「寝具難民」を救いたい
山田医師はまず、睡眠中の「姿勢」に着目した。
「姿勢に関しての従来の医学は、座っている時や、歩く時など“起きている時の姿勢”に対する指導に終始していました。でも、人は人生の四分の一を寝て過ごしています。その間は自分ではどうすることもできません。ならば寝ている間は寝具の力を借りて、理想的な姿勢を取るしかない、と考えたのです」
特に「寝返り」は重要だという。
「じっと動かずに寝ていると、全身の血流が停滞してしまいがちですが、適度に寝返りを打つことで血行がよくなる。また、寝返りは睡眠中に不可欠な生理現象で、一晩に20〜30回程度の寝返りを、ぐっすり眠ったまま打てるのが理想的とされています。この寝返りを打つ際に最も重要な役割を担うのが枕なのです」
山田医師は、体に合っていない寝具が原因で不調を感じている人を「寝具難民」と呼ぶ。自身が診てきただけでもその数は六万人に及ぶという。寝具の中でも枕の重要性は高く、これを改善するだけで長年の不定愁訴(「頭が重い」「イライラする」などの症状はあるが、画像検査や血液検査では明確な原因が分からない状態)がきれいに消える例を数多く見てきたという。
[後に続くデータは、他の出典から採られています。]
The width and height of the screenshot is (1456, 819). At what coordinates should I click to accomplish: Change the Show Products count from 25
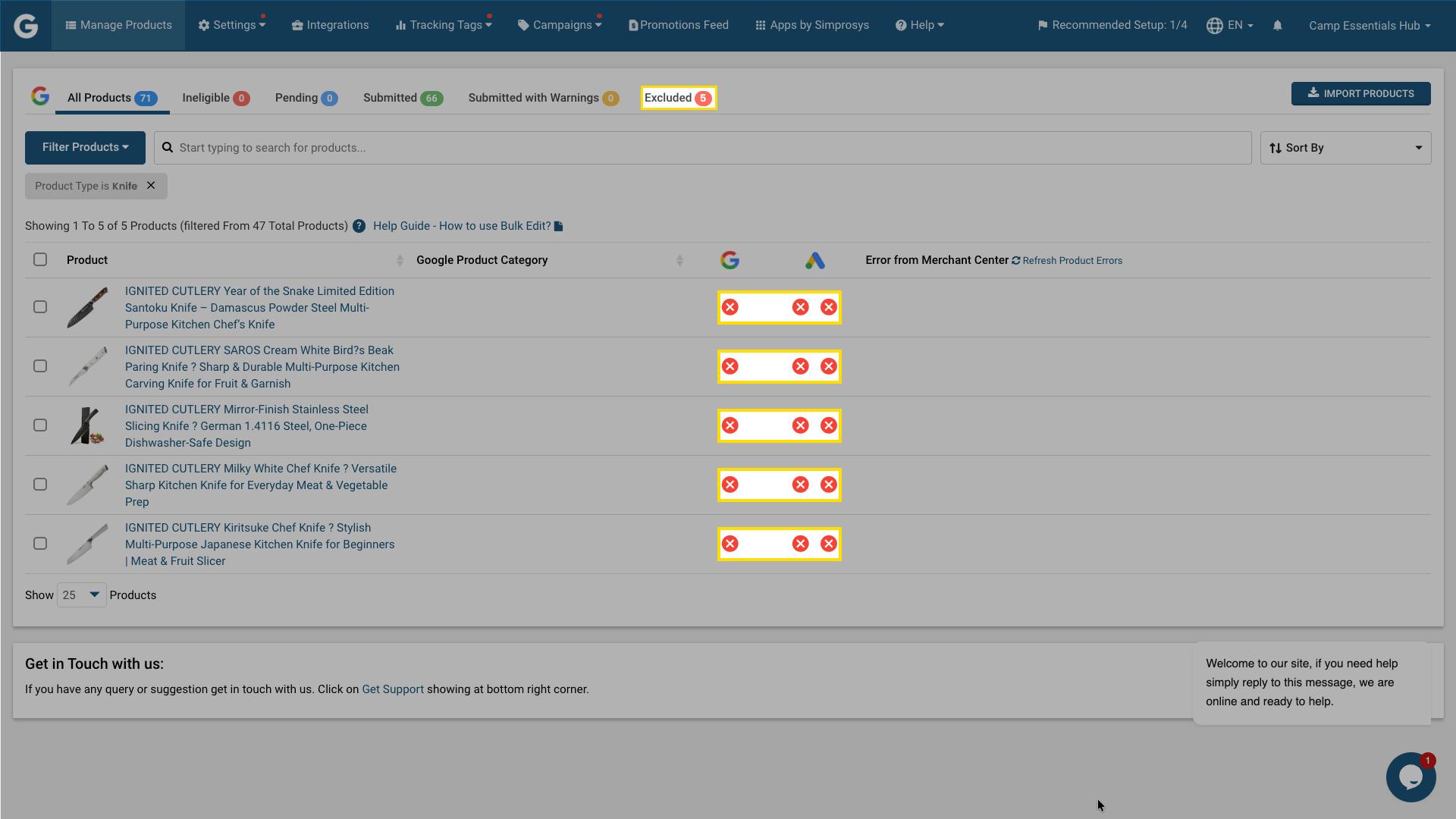80,595
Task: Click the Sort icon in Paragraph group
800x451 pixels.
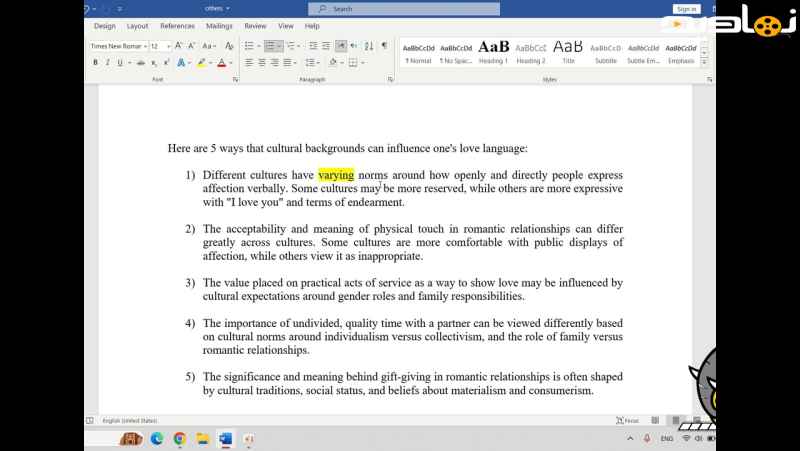Action: (369, 46)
「寝具難民」に最も多いのは50歳以上の女性。症状としては「肩こり」「肩や首の痛み」「手のしびれ」「頭痛」などで、朝起きた瞬間から症状が出ているケースがよく見られる。
特に「頭痛」の場合、いきなり整形外科を受診することはないので、脳神経外科や神経内科などに行き、画像診断をしても問題が見つからず、まわりまわって山田医師の外来にたどり着くことになる。こうした症状で何年ものあいだ苦しんでいた人が、枕を調整しただけで翌朝から症状が消失してしまうのは決して珍しいことではないそうだ。